Aerospace

Hummingbird design, AI enable new capabilities for flying robots

10 May 2019

For years, researchers seeking to broaden the flying capabilities of robots have endeavored to decode one of nature’s best-kept secrets: the flight of the hummingbird, which is a remarkable hybrid of avian flight and insect-like hovering.

The value of such a skill could have applications ranging from finding victims trapped in collapsed buildings to drone-based espionage, the latter of which was explored by military supplier AeroVironment in the early 2010s. More recently, a team from Stanford studied the flight capabilities of hummingbirds and bats — the only other vertebrates with the ability to hover in place — with the goal of bringing new insight to robotic flight.

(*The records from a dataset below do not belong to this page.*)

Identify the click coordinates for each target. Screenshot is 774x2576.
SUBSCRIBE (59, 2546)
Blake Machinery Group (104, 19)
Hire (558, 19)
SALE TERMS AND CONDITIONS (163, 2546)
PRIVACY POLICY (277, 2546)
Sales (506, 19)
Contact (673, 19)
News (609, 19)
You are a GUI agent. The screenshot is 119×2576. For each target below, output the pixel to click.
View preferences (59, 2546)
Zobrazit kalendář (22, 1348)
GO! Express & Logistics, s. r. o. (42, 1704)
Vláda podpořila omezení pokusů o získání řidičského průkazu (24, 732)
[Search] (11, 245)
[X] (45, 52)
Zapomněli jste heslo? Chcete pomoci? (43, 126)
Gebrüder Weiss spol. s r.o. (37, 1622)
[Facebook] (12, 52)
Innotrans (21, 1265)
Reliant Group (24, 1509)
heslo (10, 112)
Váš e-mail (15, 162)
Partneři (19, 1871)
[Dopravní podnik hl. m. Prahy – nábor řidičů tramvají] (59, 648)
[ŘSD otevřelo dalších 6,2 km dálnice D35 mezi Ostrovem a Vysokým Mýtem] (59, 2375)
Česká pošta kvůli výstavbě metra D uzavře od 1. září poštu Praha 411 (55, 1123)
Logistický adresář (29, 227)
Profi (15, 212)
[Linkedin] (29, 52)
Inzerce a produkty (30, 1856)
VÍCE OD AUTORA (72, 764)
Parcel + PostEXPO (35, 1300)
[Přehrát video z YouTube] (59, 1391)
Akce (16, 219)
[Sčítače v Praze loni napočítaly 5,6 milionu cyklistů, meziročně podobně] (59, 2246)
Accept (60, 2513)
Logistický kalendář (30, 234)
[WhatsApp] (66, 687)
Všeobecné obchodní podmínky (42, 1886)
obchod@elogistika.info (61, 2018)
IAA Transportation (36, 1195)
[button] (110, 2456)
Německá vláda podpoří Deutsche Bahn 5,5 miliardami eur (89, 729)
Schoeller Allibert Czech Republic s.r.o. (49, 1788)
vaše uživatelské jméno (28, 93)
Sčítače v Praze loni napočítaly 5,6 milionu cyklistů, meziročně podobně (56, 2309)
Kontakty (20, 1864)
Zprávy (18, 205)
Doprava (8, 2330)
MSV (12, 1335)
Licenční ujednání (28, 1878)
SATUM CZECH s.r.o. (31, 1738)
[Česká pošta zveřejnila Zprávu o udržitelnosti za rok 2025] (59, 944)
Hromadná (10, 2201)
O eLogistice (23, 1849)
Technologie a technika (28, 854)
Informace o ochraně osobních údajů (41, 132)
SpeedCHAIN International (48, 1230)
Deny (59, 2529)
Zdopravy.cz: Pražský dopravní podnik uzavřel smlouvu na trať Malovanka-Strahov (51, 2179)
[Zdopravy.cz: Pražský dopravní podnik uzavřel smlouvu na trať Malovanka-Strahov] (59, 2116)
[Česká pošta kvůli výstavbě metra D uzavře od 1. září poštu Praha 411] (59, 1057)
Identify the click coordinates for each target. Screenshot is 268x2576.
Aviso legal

Now, researchers at Purdue University have trained flying robots with machine-learning algorithms based on hummingbird techniques, with high-flying results:

  • After learning from a simulation, the robot "knows" how to move around on its own like a hummingbird would, such as discerning when to perform an escape maneuver.
  • Artificial intelligence, combined with flexible flapping wings, also allows the robot to “teach itself new tricks.”
  • Though the robot can’t see (yet), it can sense by touching surfaces. Each touch alters an electrical current, which the researchers can track.
  • The robot remains steady through turbulence, which the researchers demonstrated by testing the dynamically scaled wings in an oil tank.

In developing their robots, the researchers studied hummingbirds for multiple summers in Montana. Key maneuvers such as making rapid 180° turns were documented, then translated into computer algorithms that could be learned in a simulation environment. Further study on the physics of both insects and hummingbirds allowed the researchers to build even smaller robots without compromising the quality of flight.

The team has built an insect-sized robot weighing just one gram; the hummingbird model, measuring in at 12 grams, can lift more than twice its own weight. Both are comprised of 3D-printed bodies, carbon-fiber wings and laser-cut membranes. They require only two motors, though they currently need to be tethered to an energy source for flight. It is anticipated that a battery will eventually be added, along with sensing technology such as a camera or GPS.

The robots’ silent flight, another trait borrowed from hummingbirds, increases their potential for covert operations. Each wing can be controlled independently of the other, which is one secret to the highly agile maneuvers performed by flying animals in nature.

The researchers will present their work at this year’s IEEE International Conference on Robotics and Automation (ICRA) in Montreal, which runs May 20-24, 2019. Open-source simulations of the technology are available on GitHub.